Pakistan State Oil petrol pump

In a significant move, the interim government, during its latest session, granted sovereign guarantees of Rs100 billion to Pakistan State Oil (PSO) to stave off bankruptcy. Simultaneously, the government approved the recovery of Rs1.72 per unit as an electricity price hike from K-Electric (KE) consumers.

The Economic Coordination Committee (ECC) convened to address pressing economic issues, failing, however, to reach a consensus on increasing gas prices for fertilizer plants after subsidy withdrawal. Despite agreeing to continue subsidized gas supplies until December’s end, the ECC refrained from formalizing the decision, awaiting a summary from the relevant ministry.

As outlined in a statement from the Ministry of Finance, the ECC endorsed a summary from the Ministry of Energy, extending the government’s guarantee ceiling of Rs100 billion in favor of PSO until December 2024. The extension is contingent on the Finance Division’s approval of terms and conditions for each financing facility upon renewal.

PSO grapples with a severe liquidity crisis, with receivables reaching Rs755 billion due to circular debt in the gas and power sectors. The ECC’s approval aims to avert the imminent risk of default resulting from non-payment.

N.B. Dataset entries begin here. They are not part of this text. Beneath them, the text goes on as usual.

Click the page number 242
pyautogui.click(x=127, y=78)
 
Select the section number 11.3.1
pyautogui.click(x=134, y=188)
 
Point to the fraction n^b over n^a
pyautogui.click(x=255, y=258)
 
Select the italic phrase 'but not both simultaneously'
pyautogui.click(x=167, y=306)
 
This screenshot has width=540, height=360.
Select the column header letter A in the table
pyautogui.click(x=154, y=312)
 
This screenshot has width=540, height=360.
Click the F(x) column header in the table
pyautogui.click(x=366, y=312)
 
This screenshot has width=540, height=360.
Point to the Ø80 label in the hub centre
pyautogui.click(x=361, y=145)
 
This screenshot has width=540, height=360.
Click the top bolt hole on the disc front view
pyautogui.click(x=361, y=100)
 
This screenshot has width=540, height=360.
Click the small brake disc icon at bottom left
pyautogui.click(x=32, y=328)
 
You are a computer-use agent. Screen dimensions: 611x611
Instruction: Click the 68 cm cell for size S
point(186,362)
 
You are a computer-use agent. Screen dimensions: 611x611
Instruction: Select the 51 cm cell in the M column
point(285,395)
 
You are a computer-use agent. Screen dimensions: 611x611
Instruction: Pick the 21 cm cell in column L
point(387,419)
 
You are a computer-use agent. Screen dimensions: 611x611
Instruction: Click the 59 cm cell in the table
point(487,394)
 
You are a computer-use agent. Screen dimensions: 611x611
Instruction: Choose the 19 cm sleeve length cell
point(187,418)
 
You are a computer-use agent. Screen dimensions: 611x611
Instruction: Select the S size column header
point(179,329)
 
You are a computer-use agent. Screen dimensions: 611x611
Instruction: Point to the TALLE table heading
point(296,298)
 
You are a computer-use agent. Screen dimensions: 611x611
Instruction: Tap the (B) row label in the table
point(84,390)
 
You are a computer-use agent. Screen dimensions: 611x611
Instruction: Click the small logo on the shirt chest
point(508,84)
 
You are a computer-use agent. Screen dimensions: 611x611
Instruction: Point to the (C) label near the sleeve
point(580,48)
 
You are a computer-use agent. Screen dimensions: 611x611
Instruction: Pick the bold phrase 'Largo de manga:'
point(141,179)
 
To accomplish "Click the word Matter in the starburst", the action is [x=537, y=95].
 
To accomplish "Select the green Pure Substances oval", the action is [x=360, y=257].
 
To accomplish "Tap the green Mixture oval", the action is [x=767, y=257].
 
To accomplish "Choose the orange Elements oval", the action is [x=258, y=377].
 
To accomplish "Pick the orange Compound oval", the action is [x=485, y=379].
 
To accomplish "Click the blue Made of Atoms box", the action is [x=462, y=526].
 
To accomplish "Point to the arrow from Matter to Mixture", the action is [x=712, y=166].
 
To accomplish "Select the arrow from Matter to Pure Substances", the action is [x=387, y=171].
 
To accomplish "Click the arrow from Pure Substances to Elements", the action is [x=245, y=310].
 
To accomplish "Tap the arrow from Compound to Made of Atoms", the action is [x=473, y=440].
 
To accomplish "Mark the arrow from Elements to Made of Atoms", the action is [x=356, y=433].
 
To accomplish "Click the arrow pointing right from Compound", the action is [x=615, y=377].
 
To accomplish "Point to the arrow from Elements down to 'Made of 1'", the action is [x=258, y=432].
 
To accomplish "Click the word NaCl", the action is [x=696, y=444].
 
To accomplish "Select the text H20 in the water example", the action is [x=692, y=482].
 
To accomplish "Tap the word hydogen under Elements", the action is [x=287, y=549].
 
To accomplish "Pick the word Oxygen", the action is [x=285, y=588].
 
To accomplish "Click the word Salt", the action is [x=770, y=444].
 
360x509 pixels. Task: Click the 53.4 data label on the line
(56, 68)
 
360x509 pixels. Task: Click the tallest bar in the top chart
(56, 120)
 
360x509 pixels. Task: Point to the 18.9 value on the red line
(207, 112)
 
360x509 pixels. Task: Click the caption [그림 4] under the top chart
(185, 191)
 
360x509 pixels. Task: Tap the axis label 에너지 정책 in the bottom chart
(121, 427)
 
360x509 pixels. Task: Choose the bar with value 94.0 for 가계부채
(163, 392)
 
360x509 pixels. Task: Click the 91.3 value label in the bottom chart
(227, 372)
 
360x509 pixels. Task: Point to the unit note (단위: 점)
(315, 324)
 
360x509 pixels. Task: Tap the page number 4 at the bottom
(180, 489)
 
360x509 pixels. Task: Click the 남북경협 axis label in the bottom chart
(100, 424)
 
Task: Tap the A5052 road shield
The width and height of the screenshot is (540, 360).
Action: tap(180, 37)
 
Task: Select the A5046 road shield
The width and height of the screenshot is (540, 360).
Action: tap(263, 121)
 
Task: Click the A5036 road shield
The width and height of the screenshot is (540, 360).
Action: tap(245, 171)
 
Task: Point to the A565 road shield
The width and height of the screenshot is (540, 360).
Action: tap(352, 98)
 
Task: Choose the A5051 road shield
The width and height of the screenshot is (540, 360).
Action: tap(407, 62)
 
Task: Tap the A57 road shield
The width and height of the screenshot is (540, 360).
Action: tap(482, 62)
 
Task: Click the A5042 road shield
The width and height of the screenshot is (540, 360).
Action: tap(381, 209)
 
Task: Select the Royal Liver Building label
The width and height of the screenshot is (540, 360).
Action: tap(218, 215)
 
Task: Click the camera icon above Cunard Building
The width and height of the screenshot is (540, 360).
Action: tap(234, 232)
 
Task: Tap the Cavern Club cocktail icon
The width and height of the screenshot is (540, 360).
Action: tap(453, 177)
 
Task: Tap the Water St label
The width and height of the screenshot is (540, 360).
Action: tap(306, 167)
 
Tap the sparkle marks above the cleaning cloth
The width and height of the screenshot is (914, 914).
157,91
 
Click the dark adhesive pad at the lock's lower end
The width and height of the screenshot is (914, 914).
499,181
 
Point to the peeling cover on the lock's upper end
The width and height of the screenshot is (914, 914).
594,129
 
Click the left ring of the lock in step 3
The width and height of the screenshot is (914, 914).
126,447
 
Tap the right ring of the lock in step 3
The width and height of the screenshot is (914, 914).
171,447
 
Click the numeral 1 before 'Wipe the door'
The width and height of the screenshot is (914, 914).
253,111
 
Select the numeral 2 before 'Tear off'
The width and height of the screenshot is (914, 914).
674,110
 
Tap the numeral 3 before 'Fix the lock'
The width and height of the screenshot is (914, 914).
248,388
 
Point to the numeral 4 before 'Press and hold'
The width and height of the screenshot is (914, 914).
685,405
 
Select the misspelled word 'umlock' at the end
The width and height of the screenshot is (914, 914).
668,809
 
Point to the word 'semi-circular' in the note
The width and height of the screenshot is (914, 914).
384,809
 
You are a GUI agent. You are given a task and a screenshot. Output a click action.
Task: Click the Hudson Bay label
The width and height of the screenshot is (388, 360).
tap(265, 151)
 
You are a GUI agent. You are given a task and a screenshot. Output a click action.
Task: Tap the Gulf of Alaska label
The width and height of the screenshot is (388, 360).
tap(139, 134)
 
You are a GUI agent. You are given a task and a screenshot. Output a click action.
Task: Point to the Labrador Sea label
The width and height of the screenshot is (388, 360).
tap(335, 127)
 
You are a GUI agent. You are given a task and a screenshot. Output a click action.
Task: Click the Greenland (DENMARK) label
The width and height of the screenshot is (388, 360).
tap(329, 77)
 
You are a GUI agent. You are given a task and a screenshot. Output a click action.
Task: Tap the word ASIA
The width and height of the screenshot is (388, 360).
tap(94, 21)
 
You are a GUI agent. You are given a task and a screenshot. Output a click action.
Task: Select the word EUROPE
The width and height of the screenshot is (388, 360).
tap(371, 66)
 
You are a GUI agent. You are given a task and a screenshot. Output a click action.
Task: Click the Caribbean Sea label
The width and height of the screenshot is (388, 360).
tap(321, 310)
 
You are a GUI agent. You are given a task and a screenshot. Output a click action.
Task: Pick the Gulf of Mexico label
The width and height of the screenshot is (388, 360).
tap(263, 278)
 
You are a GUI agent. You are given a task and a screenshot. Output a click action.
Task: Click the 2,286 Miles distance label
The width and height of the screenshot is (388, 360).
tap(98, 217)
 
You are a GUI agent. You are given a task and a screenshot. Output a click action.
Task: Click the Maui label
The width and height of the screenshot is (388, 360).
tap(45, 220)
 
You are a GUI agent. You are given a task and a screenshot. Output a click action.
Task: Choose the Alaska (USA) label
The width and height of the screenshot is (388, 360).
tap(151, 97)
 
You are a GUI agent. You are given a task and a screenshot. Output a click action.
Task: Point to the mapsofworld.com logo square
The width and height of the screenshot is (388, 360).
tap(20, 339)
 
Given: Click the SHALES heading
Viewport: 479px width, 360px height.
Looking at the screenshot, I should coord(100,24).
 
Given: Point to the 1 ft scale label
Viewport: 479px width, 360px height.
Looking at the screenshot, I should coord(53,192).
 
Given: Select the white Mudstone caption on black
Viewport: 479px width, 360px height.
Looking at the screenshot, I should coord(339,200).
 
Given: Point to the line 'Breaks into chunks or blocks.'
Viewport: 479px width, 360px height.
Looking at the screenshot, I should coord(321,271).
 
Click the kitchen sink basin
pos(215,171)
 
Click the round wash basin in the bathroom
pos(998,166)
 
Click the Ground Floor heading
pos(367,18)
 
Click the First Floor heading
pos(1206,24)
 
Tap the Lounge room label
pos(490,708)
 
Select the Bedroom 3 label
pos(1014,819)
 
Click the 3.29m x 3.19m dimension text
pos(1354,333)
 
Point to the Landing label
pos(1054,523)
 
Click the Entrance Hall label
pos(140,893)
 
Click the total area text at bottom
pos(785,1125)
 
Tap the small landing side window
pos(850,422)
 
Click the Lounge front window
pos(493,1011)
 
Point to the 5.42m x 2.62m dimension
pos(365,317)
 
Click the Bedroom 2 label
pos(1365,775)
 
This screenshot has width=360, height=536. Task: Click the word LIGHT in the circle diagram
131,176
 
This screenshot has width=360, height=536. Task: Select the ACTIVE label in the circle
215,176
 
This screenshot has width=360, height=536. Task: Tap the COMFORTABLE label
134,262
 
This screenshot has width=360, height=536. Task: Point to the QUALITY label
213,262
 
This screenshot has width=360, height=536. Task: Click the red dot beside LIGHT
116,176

Additionally, the ECC sanctioned a Rs20 billion interest-free loan from the deficit-ridden government of Punjab to Green Corporate Initiative (Private) Limited, a company associated with the Green Pakistan Initiative. The ECC urged direct engagement between the provincial government and companies under the Green Pakistan Initiative for future disbursements.

The ECC also addressed a summary submitted by the Ministry of Energy concerning uniform quarterly tariff adjustments (QTA) for KE. Consumers can anticipate a Rs1.72 per unit increase, with specific application periods and recovery schedules detailed for clarity.

Furthermore, the ECC granted Rs20,000 per month to 8,000 individuals working at the Chaman border, with the condition that the provincial government bears the cost. The Benazir Income Support Programme (BISP) is tasked with examining registered daily-wage workers at the Chaman border for eligibility and allocating support from its budget, later reimbursed by the Finance Department, Government of Balochistan.

In a move supporting Pakistan Rangers Sindh, a technical supplementary grant of Rs47.45 million for repair and maintenance of helicopters was approved, as outlined in a summary by the Ministry of Interior.

Lastly, the ECC approved the release of Rs5 billion as bridge financing from the R&D Fund for the Digital Information Infrastructure project, following a summary from the Ministry of Information Technology and Telecommunication.